(Exercise directions): Copy out each line below containing "Open".

(Exercise material):

.....

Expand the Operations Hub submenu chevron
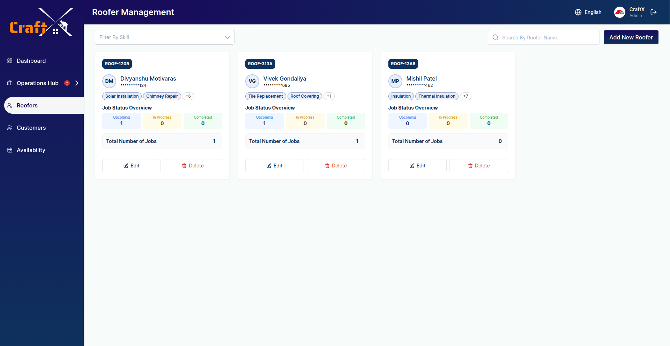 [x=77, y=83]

.....

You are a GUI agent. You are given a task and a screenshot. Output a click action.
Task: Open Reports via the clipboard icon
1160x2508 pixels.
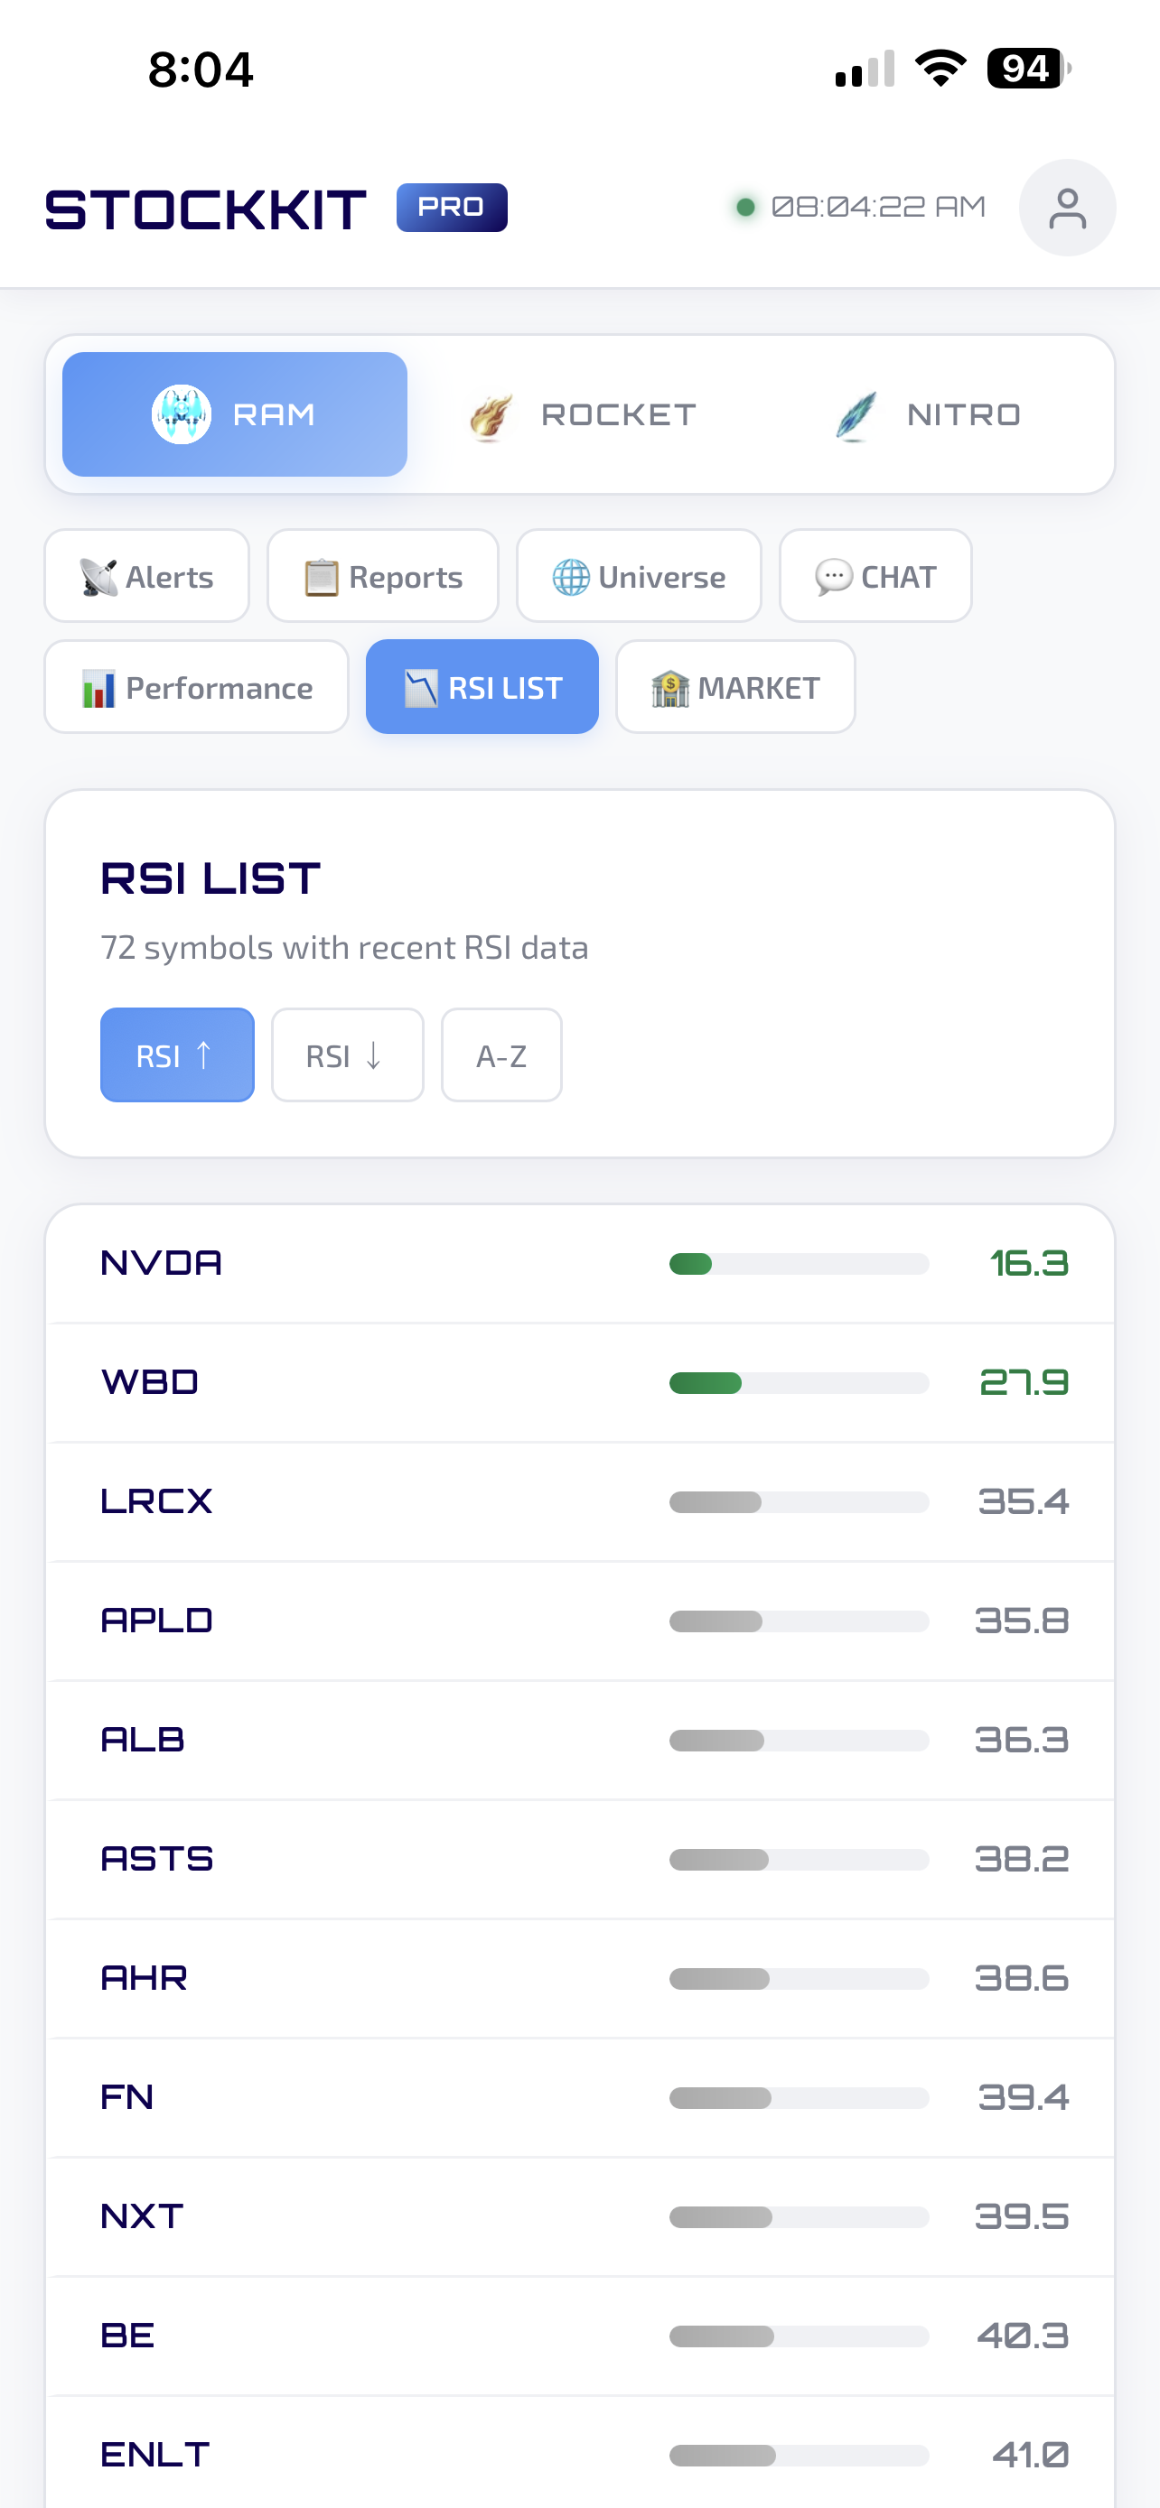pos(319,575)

.....

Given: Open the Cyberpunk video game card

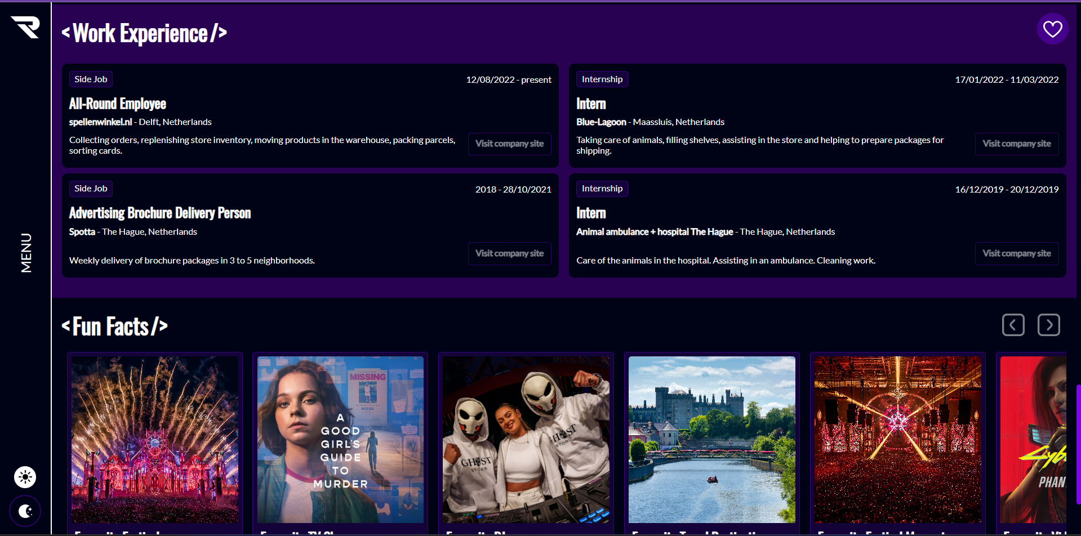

.....

(Problem solution):
Task: Open Reports via the clipboard icon
Given: Open the Cyberpunk video game card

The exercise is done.